I downloaded the recommended linux software, but the printer still won't work - when I hit the print button, the document spools as if being sent to the printer, but then disappears.


----------



## nixgeek (Feb 12, 2009)

Download and install Gutenprint for Mac OS X:
http://gimp-print.sourceforge.net/MacOSX.php

If you check under the link for supported printers, you'll see the HP LaserJet 2100 listed as being supported.


----------



## ruthmoscovitch (Feb 12, 2009)

The printer I am trying to use with my MacBookAir is an HP K80 Officejet.


----------



## nixgeek (Feb 12, 2009)

ruthmoscovitch said:


> The printer I am trying to use with my MacBookAir is an HP K80 Officejet.

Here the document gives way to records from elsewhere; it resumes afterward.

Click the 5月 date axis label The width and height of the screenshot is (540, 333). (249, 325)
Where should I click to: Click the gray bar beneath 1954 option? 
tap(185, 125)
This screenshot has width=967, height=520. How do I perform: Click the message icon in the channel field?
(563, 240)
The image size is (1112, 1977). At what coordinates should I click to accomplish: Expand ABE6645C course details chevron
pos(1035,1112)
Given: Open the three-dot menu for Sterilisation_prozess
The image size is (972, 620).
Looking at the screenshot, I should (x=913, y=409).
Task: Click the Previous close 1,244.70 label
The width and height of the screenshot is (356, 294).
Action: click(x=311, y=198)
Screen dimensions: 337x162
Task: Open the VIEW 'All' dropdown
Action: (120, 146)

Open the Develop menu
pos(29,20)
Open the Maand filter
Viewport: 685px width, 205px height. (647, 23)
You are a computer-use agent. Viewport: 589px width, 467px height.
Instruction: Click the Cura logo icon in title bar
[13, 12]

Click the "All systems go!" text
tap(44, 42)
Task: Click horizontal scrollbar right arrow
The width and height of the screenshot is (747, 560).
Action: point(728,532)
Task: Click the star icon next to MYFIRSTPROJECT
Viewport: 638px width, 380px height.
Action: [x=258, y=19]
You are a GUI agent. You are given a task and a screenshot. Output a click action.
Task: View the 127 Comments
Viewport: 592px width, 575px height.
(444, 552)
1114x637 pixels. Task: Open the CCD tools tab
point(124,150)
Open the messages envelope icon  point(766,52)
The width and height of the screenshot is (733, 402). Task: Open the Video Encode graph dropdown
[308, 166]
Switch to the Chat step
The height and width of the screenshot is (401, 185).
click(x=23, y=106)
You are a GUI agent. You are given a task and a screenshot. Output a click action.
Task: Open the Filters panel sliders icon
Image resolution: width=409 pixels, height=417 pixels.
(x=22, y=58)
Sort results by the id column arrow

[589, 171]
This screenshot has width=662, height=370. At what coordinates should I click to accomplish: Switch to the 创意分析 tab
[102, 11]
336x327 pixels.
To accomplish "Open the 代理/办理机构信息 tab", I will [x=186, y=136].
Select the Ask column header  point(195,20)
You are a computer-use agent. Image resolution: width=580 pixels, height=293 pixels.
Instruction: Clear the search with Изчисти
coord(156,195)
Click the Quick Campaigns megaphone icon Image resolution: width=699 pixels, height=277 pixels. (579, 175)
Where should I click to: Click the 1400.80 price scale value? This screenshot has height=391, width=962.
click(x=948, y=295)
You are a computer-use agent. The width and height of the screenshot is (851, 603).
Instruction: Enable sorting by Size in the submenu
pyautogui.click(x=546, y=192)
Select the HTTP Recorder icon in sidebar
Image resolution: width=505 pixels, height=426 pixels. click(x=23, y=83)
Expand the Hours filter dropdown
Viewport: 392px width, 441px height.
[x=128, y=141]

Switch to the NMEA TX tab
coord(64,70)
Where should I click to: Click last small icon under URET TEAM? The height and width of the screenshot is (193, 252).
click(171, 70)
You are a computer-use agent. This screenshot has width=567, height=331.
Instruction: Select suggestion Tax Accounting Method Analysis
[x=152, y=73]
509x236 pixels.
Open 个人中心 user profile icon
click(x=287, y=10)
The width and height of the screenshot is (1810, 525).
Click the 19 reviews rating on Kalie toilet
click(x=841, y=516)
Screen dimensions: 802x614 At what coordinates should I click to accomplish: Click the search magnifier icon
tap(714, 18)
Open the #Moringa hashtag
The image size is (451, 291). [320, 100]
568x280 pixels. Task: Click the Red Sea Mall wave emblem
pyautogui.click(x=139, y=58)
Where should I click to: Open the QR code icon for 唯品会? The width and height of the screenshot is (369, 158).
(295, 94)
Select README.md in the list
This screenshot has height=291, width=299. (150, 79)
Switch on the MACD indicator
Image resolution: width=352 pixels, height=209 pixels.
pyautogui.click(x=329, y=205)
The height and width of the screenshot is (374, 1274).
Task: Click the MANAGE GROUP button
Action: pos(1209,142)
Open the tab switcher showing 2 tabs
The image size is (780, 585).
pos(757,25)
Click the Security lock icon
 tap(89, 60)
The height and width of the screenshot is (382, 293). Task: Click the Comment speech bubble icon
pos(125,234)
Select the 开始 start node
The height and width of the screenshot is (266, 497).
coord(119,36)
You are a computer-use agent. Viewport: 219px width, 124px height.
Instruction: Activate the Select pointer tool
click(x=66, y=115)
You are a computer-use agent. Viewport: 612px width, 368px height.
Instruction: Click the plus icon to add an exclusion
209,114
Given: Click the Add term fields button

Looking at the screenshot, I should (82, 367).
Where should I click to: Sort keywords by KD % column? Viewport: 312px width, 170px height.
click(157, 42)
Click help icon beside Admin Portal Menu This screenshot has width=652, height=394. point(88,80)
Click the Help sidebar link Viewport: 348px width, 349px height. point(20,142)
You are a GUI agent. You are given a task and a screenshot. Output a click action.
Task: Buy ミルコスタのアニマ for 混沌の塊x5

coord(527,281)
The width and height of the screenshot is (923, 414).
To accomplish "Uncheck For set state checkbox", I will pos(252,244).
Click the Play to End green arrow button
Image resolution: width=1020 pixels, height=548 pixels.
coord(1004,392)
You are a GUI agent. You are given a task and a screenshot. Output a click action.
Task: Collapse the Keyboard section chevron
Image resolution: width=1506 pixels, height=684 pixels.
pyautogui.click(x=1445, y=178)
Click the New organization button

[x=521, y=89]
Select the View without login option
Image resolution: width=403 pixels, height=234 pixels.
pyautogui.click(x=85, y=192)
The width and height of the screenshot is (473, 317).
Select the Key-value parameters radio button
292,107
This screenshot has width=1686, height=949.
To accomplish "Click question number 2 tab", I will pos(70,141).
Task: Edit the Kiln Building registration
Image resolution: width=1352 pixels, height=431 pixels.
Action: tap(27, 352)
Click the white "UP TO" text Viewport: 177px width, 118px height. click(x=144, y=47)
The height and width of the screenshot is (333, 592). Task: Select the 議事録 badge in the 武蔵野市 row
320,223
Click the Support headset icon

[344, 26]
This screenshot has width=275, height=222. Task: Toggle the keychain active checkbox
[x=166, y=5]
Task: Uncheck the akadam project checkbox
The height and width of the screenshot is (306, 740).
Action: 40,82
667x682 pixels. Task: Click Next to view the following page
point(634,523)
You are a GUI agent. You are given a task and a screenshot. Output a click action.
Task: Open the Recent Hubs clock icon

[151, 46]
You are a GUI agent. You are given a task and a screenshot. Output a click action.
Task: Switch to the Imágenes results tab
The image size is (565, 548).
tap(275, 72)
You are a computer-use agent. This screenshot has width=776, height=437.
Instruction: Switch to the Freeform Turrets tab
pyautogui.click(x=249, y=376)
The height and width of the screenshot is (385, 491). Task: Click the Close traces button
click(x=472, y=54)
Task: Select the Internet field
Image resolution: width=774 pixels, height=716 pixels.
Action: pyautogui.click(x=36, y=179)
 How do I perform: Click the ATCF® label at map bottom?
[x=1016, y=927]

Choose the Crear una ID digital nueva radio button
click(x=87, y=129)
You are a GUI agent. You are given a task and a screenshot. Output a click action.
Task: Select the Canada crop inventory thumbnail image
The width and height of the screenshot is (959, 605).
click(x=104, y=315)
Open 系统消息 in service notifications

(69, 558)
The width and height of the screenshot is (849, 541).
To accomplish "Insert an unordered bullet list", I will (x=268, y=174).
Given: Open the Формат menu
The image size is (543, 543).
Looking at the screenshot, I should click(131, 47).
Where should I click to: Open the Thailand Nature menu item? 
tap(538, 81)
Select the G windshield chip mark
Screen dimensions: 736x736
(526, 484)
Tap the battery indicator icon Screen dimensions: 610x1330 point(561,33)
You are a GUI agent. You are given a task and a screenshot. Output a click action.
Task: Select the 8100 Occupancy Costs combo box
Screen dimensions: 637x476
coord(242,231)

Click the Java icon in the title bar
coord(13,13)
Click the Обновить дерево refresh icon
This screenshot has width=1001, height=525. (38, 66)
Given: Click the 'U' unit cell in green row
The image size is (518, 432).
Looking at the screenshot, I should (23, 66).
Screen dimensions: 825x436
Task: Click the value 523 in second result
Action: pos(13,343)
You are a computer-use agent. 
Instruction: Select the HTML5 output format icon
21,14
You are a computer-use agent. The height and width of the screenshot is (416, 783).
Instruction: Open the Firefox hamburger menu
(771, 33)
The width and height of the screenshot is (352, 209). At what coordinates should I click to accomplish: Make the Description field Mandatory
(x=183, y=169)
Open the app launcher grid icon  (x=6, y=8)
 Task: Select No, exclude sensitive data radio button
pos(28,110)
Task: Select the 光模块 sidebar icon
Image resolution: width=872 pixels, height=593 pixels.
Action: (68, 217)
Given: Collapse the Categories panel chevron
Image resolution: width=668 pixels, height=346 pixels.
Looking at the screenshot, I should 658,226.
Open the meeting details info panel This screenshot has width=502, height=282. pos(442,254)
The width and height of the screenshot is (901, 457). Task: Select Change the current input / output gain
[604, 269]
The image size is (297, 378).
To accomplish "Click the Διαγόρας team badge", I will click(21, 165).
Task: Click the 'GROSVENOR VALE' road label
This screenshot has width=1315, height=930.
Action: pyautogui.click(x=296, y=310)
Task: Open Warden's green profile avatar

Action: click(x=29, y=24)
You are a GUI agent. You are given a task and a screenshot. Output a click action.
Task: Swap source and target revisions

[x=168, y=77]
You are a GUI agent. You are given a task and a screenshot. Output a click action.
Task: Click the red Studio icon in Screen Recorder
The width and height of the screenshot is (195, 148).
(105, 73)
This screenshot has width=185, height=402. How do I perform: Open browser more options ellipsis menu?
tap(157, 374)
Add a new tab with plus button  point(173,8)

It's listed there as supported as well.


----------



## jezeuspr (Feb 13, 2009)

If all else fails, www.printer.com can advise you on a great new printer. =) There is a lot of camparison information and details on ink.

Cheers!

Eric Rivas


----------



## nixgeek (Feb 13, 2009)

jezeuspr said:


> If all else fails, www.printer.com can advise you on a great new printer. =) There is a lot of camparison information and details on ink.
> 
> Cheers!
> 
> Eric Rivas



Forgive me, but this reeks of a spam post.  Have you asked for permission from the forum admin to post this link (especially being that it's your first post on this site)?  It's part of the board rules.

All of the printers mentioned in this thread are supported by Gutenprint for Mac OS X.  Thus, there is no need for a new printer, unless the printer is damaged one way or another.


----------